March 17, 2013

SOME BASIC RULES

But he lived when the days were longer (for time, like money, is measured by our needs), when summer afternoons were spacious, and the clock ticked slowly in the winter evenings.
— George Eliot

They say it flies when you’re having fun.  The inverse follows neatly, and seems to apply in most cases.  Or to draw a more precise rule, suitable for all situations: the days, from inside, are longer than their sum, looking backwards.

And for further precision: a year is shorter upon realizing that your niece has now been alive for nearly that long.  A year ago, we were still waiting to find out what she would look like.  A few days hence will mark the anniversary of finding out, and of her first discovering what our faces looked like.

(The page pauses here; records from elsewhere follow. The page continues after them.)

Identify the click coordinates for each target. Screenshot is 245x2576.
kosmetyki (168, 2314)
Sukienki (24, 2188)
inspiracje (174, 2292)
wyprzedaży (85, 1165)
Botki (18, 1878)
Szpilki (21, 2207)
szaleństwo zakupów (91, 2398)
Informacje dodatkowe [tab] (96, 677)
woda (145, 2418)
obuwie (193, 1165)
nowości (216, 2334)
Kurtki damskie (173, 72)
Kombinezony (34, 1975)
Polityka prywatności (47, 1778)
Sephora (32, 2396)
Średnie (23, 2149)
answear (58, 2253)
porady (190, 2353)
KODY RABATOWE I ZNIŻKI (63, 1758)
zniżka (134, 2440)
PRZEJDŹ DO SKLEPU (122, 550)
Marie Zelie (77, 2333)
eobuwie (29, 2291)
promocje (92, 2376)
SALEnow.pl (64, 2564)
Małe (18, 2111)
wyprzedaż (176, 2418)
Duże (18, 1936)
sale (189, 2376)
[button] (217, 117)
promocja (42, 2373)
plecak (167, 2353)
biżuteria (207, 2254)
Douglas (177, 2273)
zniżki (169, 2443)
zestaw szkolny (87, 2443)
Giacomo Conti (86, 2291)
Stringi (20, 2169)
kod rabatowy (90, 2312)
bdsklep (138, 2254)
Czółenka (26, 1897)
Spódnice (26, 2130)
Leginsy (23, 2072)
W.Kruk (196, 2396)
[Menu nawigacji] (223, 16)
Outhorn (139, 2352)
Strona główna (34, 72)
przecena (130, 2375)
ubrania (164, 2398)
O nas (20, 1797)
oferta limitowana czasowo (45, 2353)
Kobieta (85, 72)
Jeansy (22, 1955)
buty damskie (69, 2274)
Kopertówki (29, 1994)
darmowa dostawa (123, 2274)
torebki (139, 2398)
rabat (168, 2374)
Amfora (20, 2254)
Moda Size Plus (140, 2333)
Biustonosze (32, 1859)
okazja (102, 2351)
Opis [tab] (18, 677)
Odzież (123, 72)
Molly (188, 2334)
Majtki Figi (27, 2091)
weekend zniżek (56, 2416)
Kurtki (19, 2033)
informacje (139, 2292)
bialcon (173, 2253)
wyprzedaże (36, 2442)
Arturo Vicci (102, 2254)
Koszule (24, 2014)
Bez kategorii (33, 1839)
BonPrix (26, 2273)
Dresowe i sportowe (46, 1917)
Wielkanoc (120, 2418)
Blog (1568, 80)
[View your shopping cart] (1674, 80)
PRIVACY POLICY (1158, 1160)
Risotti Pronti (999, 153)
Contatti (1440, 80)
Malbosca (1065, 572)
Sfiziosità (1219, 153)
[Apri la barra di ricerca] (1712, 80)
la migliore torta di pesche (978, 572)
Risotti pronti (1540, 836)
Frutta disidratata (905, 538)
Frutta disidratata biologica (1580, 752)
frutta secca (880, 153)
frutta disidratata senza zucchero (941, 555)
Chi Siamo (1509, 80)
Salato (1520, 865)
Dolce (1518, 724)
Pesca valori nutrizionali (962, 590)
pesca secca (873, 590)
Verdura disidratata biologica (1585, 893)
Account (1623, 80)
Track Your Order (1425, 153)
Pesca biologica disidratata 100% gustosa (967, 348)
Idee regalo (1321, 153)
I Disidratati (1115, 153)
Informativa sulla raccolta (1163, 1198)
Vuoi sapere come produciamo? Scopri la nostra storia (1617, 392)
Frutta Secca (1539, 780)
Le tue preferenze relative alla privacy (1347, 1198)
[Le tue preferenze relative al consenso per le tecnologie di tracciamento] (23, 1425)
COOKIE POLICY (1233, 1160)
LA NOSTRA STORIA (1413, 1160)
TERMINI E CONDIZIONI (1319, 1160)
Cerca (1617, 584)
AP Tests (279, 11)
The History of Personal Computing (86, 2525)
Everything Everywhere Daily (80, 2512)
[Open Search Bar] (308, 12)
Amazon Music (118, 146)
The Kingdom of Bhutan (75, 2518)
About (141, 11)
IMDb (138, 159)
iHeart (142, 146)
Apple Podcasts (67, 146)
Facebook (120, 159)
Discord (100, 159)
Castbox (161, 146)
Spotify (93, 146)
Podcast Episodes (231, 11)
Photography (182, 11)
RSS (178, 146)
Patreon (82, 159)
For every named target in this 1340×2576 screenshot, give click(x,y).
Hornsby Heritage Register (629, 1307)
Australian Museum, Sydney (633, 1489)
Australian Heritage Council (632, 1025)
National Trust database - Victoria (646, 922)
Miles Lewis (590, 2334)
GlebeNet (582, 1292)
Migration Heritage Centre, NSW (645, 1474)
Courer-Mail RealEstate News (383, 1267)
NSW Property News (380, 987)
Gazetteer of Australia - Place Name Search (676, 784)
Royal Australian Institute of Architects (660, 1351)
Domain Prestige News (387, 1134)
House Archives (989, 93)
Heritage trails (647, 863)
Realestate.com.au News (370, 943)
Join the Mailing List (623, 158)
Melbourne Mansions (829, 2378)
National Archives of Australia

Another rule for consideration: the clock pauses in the space necessary for a jar of nutmeg, almost full, to plunge to an untimely death.  There was a moment of sluggish realization, and leisure to wonder if I could intercept it after all.  Then followed an analysis of the jar, and mightn’t it be plastic, and perhaps things wouldn’t turn out too terribly?  Despite the inconvenience of the shards of glass, it was the richest-smelling mess I’ve ever cleaned, and pleasant in that sense.

Finally: two months, when comprising the entirety of the school remaining, is intolerably long.  I call my calendar a liar when it claims that these days are the same as any others; surely they have gotten larger, but the squares are, upon scrutiny, quite usual.  And four years have been the breadth of a heartbeat or wider than oceans, depending on my perspective as I glance over my shoulder.  It is always changing.  But how wise are we, though we believe we’ve mastered it, to put rules to something so changeful and elusive?